LOGINIls marchèrent vite, pendant longtemps, traversant la plaine déserte sous la lumière de la lune. Khary était épuisée, et hantée par la peur de ce qui pourrait arriver si elle se faisait attraper. Elle finit par s'endormir à moitié sur le dos du grand loup noir.
Eneli était également épuisée, mais elle ne se plaignait pas, continuant à marcher avec une détermination farouche.
Finalement, après ce qui leur sembla être une éternité, ils arrivèrent à une plage, devinant, dans la nuit qui s'éclairait déjà, le vaste océan. Il les arrêta et dit : "Nous devons nous reposer ici. On va attendre que mon contact arrive."
Khary et Eneli acquiescèrent, et les trois compagnons se laissèrent tomber sur le sol sablonneux, épuisés. Ils se reposèrent pendant plusieurs minutes, laissant l'enfant dormir pour récupérer, veillant à tour de rôle à ce que personne ne les surprenne.
Lorsqu'ils se réveillèrent, le soleil s'élevait déjà dans le ciel. Il les regarda et dit : " Partons, il est déjà là."
Khary et Eneli acquiescèrent, et les trois compagnons se mirent en route, suivant la route de la baie vers l'ouest. Elles aperçurent un petit bateau fait en bois de parasolier, dans lequel était assis un individu à la peau sombre vêtu de djellaba bleu clair.
"Montez ! Vite !"
Ils embarquent rapidement avec la petite et le type en bleu s'éloigna de la berge, à l'aide de ses pagaies...
Il pagaya longtemps, et vite. Ils parcoururent des dizaines et des dizaines de kilomètres.
Ils accostèrent à une île très, très éloignée de l'archipel.
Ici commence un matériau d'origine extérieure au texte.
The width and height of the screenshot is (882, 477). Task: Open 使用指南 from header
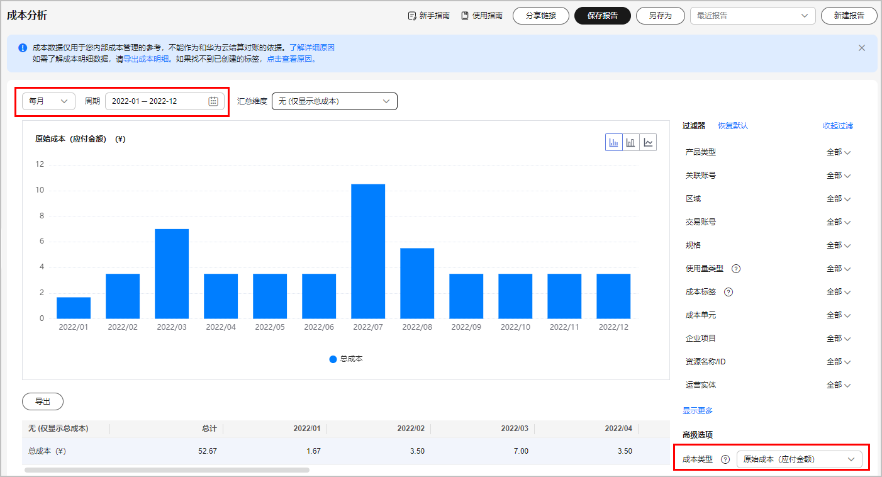point(482,16)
Elle était cachée par d'épais brouillards, et n'était donc pas facile à trouver.
Ce qui montrait la compétence de haut niveau des deux individus qui accompagnaient Khary et Eneli.
C'était l'île des Corbeaux, et c'était une ville-refuge, un endroit où les gens, des immigrés clandestins, et parfois des criminels en fuite, venaient pour se cacher. Personne ne posait de question ici à un réfugié, et aucun contingent militaire n'avait le droit d'entrer dans la ville, et encore moins d'arrêter quelqu'un, quelque soit son espèce, sa race, ou même la raison de sa fuite. Il y avait un Alpha à la tête de ce que tout le monde connaissait sous le nom de la "Meute Noire". Et il veillait à tout : une armée régulière de loups noirs entraînés, qui assurait la sécurité dans la ville, un système d'intégration socioprofessionnel pour les fugitifs, un cercle d'anciens disposant d'un pouvoir judiciaire et religieux, un système commercial et agricole fonctionnel... tous rendant des comptes à l'Alpha de la meute Noire, le vrai dirigeant.
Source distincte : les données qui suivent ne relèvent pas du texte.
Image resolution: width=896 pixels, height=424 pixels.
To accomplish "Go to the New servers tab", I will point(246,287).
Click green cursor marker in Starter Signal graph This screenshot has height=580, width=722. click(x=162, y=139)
Le loup noir les emmena à une petite maison qui se trouvait entre le centre et la périphérie de la ville.
Elle était en murs de vieux marbre blanc cassé. Elle avait deux pièces percées d'une petite aération chacune. La première faisait office de séjour, un tapis bleu cobalt rustique au sol, avec au milieu un petit guéridon noir un peu vieillot et quelques coussins brodés de fils dorés jetés autour dudit meuble. La deuxième pièce avait une couchette de deux places, recouverte de draps d'un verdâtre douteux. L'air sentait la poussière et le renfermé. et ils s'y installèrent pour se reposer.
Khary se jeta sur les coussins. Elle était épuisée, mais elle était également soulagée. Elle savait qu'elle était en sécurité avec lui et Eneli,et qu'ils allaient faire tout leur possible pour la protéger. Coûte que coûte.
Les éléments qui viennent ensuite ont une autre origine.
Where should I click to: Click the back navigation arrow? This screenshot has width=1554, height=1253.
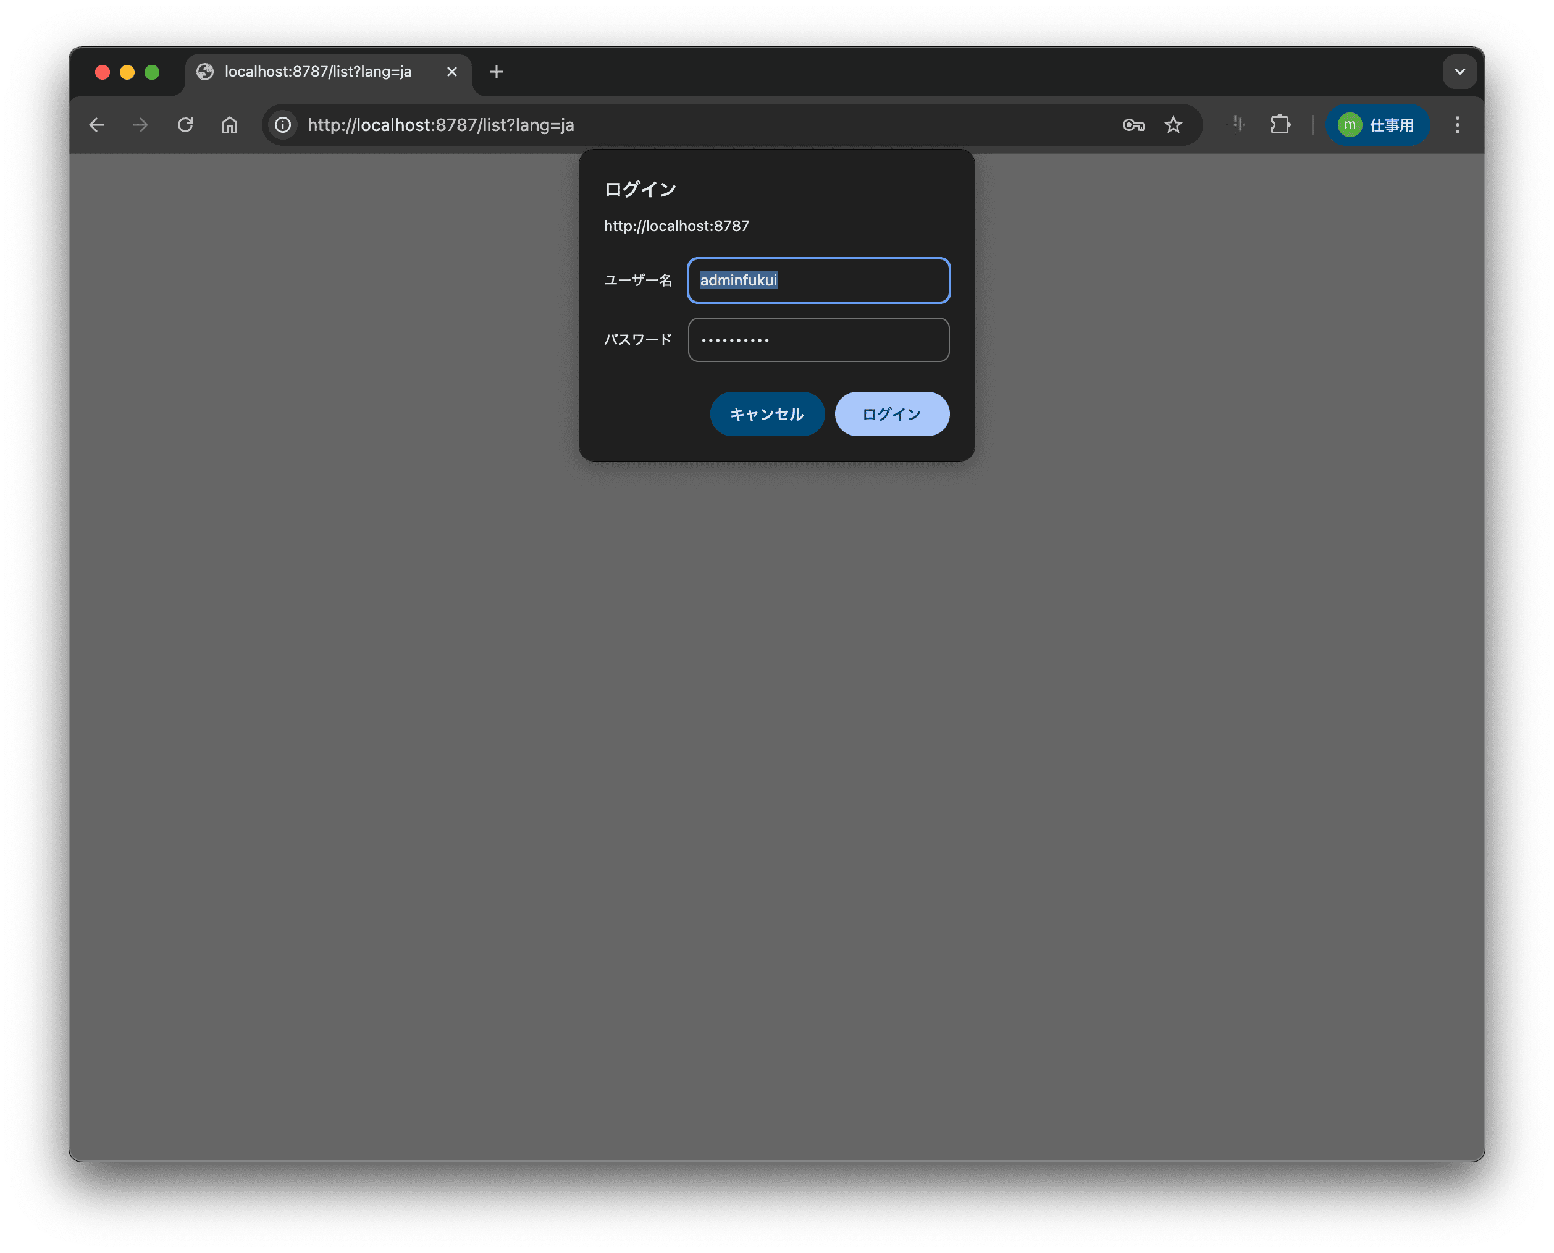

Mais malgré la sécurité de leur nouvelle cachette, Khary ne pouvait pas s'empêcher de se sentir triste. Elle pensait à ses parents, qui avaient été assassinés par Indé et ses complices. Elle pensait à sa meute qui avait été envahie par des renégats...
Depuis sa plus tendre enfance, ses parents lui avaient inculqué le sens des responsabilités, son devoir en tant que princesse, mais surtout en tant que futur Alpha. Ses compagnons de meute ne méritaient pas d'être dirigés par n'importe quel tyran inconnu sortant de nulle part. Elle savait qu'ils étaient honnêtes, forts, et de réputation hospitaliers... elle voulait faire tout ce qu'elle pouvait pour les protéger. Elle savait qu'elle devait faire quelque chose pour, un jour, récupérer ses droits, mais elle ne savait pas quoi. Elle était juste un petit louveteau, après tout. Elle ne savait même pas encore se transformer. Son père lui avait dit que l'âge importait peu, pour un Lycan, qu'ils étaient différents des autres loups, que son pouvoir de Lycan s'eveillerait au moment de sa transformation, mais tout cela la rendait plus frustrée. Qu'est-ce qu'elle pouvait faire à son âge, avec sa fragilité, sa vulnérabilité, contre les forces de Indé ?
Si seulement ses parents étaient vivants !...
Le loup noir se retira dans la chambre. Un beau jeune homme au teint métissée et aux cheveux noirs de jais en sortit, vêtu d'un ensemble sombres. Il la regarda et vit les larmes couler de ses yeux. Il s'approcha d'elle et dit : "Ne t'inquiète pas, petite. Nous allons faire tout notre possible pour récupérer ton royaume. Nous ne te laisserons pas tomber."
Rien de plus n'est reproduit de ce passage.